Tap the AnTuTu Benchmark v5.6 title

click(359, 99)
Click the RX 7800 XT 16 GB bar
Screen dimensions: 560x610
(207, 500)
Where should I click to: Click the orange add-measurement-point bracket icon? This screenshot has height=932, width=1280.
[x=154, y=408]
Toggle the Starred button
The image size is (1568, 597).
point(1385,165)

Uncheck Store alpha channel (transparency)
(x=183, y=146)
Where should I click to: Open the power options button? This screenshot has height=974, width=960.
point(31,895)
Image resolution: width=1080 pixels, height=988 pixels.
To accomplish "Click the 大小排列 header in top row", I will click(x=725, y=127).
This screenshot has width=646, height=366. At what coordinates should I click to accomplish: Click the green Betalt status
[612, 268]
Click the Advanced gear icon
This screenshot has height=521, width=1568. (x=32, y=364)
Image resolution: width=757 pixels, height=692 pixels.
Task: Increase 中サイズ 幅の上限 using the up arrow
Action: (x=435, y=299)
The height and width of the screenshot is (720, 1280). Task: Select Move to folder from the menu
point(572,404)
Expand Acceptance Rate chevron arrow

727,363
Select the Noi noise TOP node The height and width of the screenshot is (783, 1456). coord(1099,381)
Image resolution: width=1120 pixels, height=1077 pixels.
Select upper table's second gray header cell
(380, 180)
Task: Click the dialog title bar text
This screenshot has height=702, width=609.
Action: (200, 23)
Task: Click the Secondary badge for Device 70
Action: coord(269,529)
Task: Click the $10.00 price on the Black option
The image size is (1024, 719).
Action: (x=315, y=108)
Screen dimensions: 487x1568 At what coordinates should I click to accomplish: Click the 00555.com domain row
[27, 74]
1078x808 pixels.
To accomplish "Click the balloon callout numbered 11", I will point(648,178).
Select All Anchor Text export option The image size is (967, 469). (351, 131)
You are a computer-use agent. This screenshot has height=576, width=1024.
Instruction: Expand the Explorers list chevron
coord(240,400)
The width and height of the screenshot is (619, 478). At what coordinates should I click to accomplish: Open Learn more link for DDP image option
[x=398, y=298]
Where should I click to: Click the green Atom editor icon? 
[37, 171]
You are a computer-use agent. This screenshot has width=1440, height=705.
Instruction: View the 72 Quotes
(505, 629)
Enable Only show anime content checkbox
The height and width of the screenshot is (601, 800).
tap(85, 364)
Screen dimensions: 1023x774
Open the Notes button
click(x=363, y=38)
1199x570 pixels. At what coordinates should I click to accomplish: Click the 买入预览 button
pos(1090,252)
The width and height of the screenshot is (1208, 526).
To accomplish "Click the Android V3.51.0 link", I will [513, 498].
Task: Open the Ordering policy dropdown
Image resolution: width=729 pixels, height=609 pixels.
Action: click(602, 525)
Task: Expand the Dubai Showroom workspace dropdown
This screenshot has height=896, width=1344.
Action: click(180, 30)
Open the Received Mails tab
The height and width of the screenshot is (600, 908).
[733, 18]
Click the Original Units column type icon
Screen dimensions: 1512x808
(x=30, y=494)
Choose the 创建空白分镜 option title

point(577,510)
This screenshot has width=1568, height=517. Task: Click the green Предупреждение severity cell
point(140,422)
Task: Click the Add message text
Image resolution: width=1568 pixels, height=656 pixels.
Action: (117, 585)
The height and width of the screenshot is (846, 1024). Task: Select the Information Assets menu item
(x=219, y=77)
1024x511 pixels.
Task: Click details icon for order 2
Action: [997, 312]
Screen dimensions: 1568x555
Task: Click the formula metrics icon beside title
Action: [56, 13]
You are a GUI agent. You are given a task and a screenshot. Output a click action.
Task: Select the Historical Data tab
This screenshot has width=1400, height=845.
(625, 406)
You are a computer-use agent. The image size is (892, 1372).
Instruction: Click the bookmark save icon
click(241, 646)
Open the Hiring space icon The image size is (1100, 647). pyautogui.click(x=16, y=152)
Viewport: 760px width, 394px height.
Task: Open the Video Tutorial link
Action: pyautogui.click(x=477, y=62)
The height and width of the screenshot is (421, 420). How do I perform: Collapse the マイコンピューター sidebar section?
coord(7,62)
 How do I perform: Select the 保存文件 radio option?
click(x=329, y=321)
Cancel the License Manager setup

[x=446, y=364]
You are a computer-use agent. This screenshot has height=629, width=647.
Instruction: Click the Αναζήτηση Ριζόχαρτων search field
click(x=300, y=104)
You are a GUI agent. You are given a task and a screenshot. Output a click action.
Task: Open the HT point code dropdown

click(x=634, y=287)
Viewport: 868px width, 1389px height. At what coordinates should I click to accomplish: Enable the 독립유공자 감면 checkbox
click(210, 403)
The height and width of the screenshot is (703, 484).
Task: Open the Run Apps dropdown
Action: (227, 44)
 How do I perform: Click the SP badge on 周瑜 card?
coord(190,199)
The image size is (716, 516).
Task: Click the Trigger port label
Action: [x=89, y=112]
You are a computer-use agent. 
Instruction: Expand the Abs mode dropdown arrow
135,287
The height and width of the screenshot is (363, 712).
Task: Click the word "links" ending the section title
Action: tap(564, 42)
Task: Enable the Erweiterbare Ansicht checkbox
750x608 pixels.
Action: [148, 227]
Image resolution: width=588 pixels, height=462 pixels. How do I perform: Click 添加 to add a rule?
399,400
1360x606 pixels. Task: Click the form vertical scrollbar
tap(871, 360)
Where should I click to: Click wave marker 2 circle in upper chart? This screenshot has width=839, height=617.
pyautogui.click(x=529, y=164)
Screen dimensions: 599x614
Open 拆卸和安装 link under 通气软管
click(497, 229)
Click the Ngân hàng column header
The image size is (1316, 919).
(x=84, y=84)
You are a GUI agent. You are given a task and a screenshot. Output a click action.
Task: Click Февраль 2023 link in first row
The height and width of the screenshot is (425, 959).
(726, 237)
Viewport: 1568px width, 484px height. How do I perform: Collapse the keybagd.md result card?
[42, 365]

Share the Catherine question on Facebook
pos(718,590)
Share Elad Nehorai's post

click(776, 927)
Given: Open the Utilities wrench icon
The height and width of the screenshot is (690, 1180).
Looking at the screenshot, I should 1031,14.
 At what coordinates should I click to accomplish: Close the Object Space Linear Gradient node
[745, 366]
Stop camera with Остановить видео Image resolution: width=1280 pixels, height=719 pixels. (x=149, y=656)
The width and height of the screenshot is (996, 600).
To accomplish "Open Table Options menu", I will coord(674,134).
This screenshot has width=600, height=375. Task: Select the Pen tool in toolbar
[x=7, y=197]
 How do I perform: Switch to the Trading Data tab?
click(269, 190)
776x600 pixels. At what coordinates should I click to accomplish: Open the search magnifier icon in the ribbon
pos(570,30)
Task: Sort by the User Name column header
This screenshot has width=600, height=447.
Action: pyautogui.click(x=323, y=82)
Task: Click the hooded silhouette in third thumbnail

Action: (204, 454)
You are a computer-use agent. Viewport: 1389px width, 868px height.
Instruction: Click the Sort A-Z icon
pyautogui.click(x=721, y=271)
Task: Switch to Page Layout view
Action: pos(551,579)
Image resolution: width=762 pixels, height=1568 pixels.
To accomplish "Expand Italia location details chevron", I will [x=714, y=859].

→ **EXERCISE AIM**
Reproduce the whole of the records exactly, so that no line differs from the source above.

→ **TASK OUTPUT**
Tap the AnTuTu Benchmark v5.6 title

click(359, 99)
Click the RX 7800 XT 16 GB bar
Screen dimensions: 560x610
(207, 500)
Where should I click to: Click the orange add-measurement-point bracket icon? This screenshot has height=932, width=1280.
[x=154, y=408]
Toggle the Starred button
The image size is (1568, 597).
point(1385,165)

Uncheck Store alpha channel (transparency)
(x=183, y=146)
Where should I click to: Open the power options button? This screenshot has height=974, width=960.
point(31,895)
Image resolution: width=1080 pixels, height=988 pixels.
To accomplish "Click the 大小排列 header in top row", I will click(x=725, y=127).
This screenshot has width=646, height=366. At what coordinates should I click to accomplish: Click the green Betalt status
[612, 268]
Click the Advanced gear icon
This screenshot has height=521, width=1568. (x=32, y=364)
Image resolution: width=757 pixels, height=692 pixels.
Task: Increase 中サイズ 幅の上限 using the up arrow
Action: (x=435, y=299)
The height and width of the screenshot is (720, 1280). Task: Select Move to folder from the menu
point(572,404)
Expand Acceptance Rate chevron arrow

727,363
Select the Noi noise TOP node The height and width of the screenshot is (783, 1456). coord(1099,381)
Image resolution: width=1120 pixels, height=1077 pixels.
Select upper table's second gray header cell
(380, 180)
Task: Click the dialog title bar text
This screenshot has height=702, width=609.
Action: (200, 23)
Task: Click the Secondary badge for Device 70
Action: coord(269,529)
Task: Click the $10.00 price on the Black option
The image size is (1024, 719).
Action: (x=315, y=108)
Screen dimensions: 487x1568 At what coordinates should I click to accomplish: Click the 00555.com domain row
[27, 74]
1078x808 pixels.
To accomplish "Click the balloon callout numbered 11", I will point(648,178).
Select All Anchor Text export option The image size is (967, 469). (351, 131)
You are a computer-use agent. This screenshot has height=576, width=1024.
Instruction: Expand the Explorers list chevron
coord(240,400)
The width and height of the screenshot is (619, 478). At what coordinates should I click to accomplish: Open Learn more link for DDP image option
[x=398, y=298]
Where should I click to: Click the green Atom editor icon? 
[37, 171]
You are a computer-use agent. This screenshot has width=1440, height=705.
Instruction: View the 72 Quotes
(505, 629)
Enable Only show anime content checkbox
The height and width of the screenshot is (601, 800).
tap(85, 364)
Screen dimensions: 1023x774
Open the Notes button
click(x=363, y=38)
1199x570 pixels. At what coordinates should I click to accomplish: Click the 买入预览 button
pos(1090,252)
The width and height of the screenshot is (1208, 526).
To accomplish "Click the Android V3.51.0 link", I will [513, 498].
Task: Open the Ordering policy dropdown
Image resolution: width=729 pixels, height=609 pixels.
Action: click(602, 525)
Task: Expand the Dubai Showroom workspace dropdown
This screenshot has height=896, width=1344.
Action: click(180, 30)
Open the Received Mails tab
The height and width of the screenshot is (600, 908).
[733, 18]
Click the Original Units column type icon
Screen dimensions: 1512x808
(x=30, y=494)
Choose the 创建空白分镜 option title

point(577,510)
This screenshot has width=1568, height=517. Task: Click the green Предупреждение severity cell
point(140,422)
Task: Click the Add message text
Image resolution: width=1568 pixels, height=656 pixels.
Action: (117, 585)
The height and width of the screenshot is (846, 1024). Task: Select the Information Assets menu item
(x=219, y=77)
1024x511 pixels.
Task: Click details icon for order 2
Action: [997, 312]
Screen dimensions: 1568x555
Task: Click the formula metrics icon beside title
Action: [56, 13]
You are a GUI agent. You are given a task and a screenshot. Output a click action.
Task: Select the Historical Data tab
This screenshot has width=1400, height=845.
(625, 406)
You are a computer-use agent. The image size is (892, 1372).
Instruction: Click the bookmark save icon
click(241, 646)
Open the Hiring space icon The image size is (1100, 647). pyautogui.click(x=16, y=152)
Viewport: 760px width, 394px height.
Task: Open the Video Tutorial link
Action: pyautogui.click(x=477, y=62)
The height and width of the screenshot is (421, 420). How do I perform: Collapse the マイコンピューター sidebar section?
coord(7,62)
 How do I perform: Select the 保存文件 radio option?
click(x=329, y=321)
Cancel the License Manager setup

[x=446, y=364]
You are a computer-use agent. This screenshot has height=629, width=647.
Instruction: Click the Αναζήτηση Ριζόχαρτων search field
click(x=300, y=104)
You are a GUI agent. You are given a task and a screenshot. Output a click action.
Task: Open the HT point code dropdown

click(x=634, y=287)
Viewport: 868px width, 1389px height. At what coordinates should I click to accomplish: Enable the 독립유공자 감면 checkbox
click(210, 403)
The height and width of the screenshot is (703, 484).
Task: Open the Run Apps dropdown
Action: (227, 44)
 How do I perform: Click the SP badge on 周瑜 card?
coord(190,199)
The image size is (716, 516).
Task: Click the Trigger port label
Action: [x=89, y=112]
You are a computer-use agent. 
Instruction: Expand the Abs mode dropdown arrow
135,287
The height and width of the screenshot is (363, 712).
Task: Click the word "links" ending the section title
Action: tap(564, 42)
Task: Enable the Erweiterbare Ansicht checkbox
750x608 pixels.
Action: [148, 227]
Image resolution: width=588 pixels, height=462 pixels. How do I perform: Click 添加 to add a rule?
399,400
1360x606 pixels. Task: Click the form vertical scrollbar
tap(871, 360)
Where should I click to: Click wave marker 2 circle in upper chart? This screenshot has width=839, height=617.
pyautogui.click(x=529, y=164)
Screen dimensions: 599x614
Open 拆卸和安装 link under 通气软管
click(497, 229)
Click the Ngân hàng column header
The image size is (1316, 919).
(x=84, y=84)
You are a GUI agent. You are given a task and a screenshot. Output a click action.
Task: Click Февраль 2023 link in first row
The height and width of the screenshot is (425, 959).
(726, 237)
Viewport: 1568px width, 484px height. How do I perform: Collapse the keybagd.md result card?
[42, 365]

Share the Catherine question on Facebook
pos(718,590)
Share Elad Nehorai's post

click(776, 927)
Given: Open the Utilities wrench icon
The height and width of the screenshot is (690, 1180).
Looking at the screenshot, I should 1031,14.
 At what coordinates should I click to accomplish: Close the Object Space Linear Gradient node
[745, 366]
Stop camera with Остановить видео Image resolution: width=1280 pixels, height=719 pixels. (x=149, y=656)
The width and height of the screenshot is (996, 600).
To accomplish "Open Table Options menu", I will coord(674,134).
This screenshot has width=600, height=375. Task: Select the Pen tool in toolbar
[x=7, y=197]
 How do I perform: Switch to the Trading Data tab?
click(269, 190)
776x600 pixels. At what coordinates should I click to accomplish: Open the search magnifier icon in the ribbon
pos(570,30)
Task: Sort by the User Name column header
This screenshot has width=600, height=447.
Action: pyautogui.click(x=323, y=82)
Task: Click the hooded silhouette in third thumbnail

Action: (204, 454)
You are a computer-use agent. Viewport: 1389px width, 868px height.
Instruction: Click the Sort A-Z icon
pyautogui.click(x=721, y=271)
Task: Switch to Page Layout view
Action: pos(551,579)
Image resolution: width=762 pixels, height=1568 pixels.
To accomplish "Expand Italia location details chevron", I will [x=714, y=859].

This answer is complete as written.